Terrorism, armed conflicts and European anti-establishment parties among top political risks this year - Marsh
Risk managers must be prepared for almost any type of political or economic threat in both developed and emerging markets. This is the stern warning in the Political Risk Map 2016 from broker Marsh, which found that multinationals’ exposure to global credit and political risks continues to grow.
The map highlighted some of the top political risks facing businesses this year, including terrorism, emerging economies like China, Brazil and Russia, and falling commodity prices.
Marsh also cited the 2016 US presidential election, as the election campaigns strongly focus on foreign relations and defence policy; and anti-establishment parties in many European countries, which are calling for tougher stances on immigration and defence amid the migrant crisis and following the Paris attacks.
More than 20 countries have ageing, longstanding leaders but no clear plan or framework for the transition of power, creating what the report calls “succession risks”.
Many countries also face pressures to grant more power to their regions, such as the separatist conflict in Eastern Ukraine, the Houthi rebellion in Yemen, and the referendum on the independence of Catalonia in Spain.
The broker said it expected to see continuing tensions between the world’s ‘great powers’ – the USA, Russia and China – and between these countries and various regional powers.
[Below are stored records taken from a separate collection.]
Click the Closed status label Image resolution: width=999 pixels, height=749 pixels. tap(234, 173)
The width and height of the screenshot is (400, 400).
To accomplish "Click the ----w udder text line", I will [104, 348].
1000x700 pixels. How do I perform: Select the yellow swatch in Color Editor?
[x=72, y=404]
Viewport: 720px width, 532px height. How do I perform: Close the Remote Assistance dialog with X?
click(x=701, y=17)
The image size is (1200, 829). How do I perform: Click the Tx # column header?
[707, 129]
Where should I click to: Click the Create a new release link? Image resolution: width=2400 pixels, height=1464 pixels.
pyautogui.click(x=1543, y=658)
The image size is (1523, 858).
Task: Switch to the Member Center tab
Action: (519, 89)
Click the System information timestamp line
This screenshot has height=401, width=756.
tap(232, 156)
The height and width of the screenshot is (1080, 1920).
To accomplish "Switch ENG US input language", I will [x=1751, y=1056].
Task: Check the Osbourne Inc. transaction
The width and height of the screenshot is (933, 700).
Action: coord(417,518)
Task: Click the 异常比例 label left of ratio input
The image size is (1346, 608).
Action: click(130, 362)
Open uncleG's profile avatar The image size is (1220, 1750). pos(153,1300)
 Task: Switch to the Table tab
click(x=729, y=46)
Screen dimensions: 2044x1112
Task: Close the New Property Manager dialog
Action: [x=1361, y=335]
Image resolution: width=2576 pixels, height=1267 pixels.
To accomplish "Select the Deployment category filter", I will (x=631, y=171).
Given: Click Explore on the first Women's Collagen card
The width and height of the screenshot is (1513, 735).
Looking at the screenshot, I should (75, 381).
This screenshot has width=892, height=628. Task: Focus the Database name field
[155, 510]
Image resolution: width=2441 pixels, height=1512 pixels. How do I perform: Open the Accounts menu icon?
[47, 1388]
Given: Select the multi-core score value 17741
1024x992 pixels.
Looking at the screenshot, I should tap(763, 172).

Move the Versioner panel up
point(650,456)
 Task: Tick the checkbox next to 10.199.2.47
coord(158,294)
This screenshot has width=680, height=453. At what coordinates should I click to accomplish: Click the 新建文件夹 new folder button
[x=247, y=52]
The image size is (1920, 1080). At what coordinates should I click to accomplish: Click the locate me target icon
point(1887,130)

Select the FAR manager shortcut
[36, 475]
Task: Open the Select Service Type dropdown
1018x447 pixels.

This year, tensions could continue to build between North Korea and South Korea, China and Japan, China and the USA, Russia and the NATO, and Russia and Turkey, it said.
Managing political risk
Multinationals can prepare for the increasingly risky geopolitical climate by managing their credit risk; building resilient supply chains; developing and testing crisis response plans; and protecting their assets via insurance.
“Despite the vast array of political risk issues facing foreign investors today, the market for political risk insurance – which can cover confiscation, expropriation, nationalisation, political violence, and other perils – has never been more robust and competitive,” Marsh said.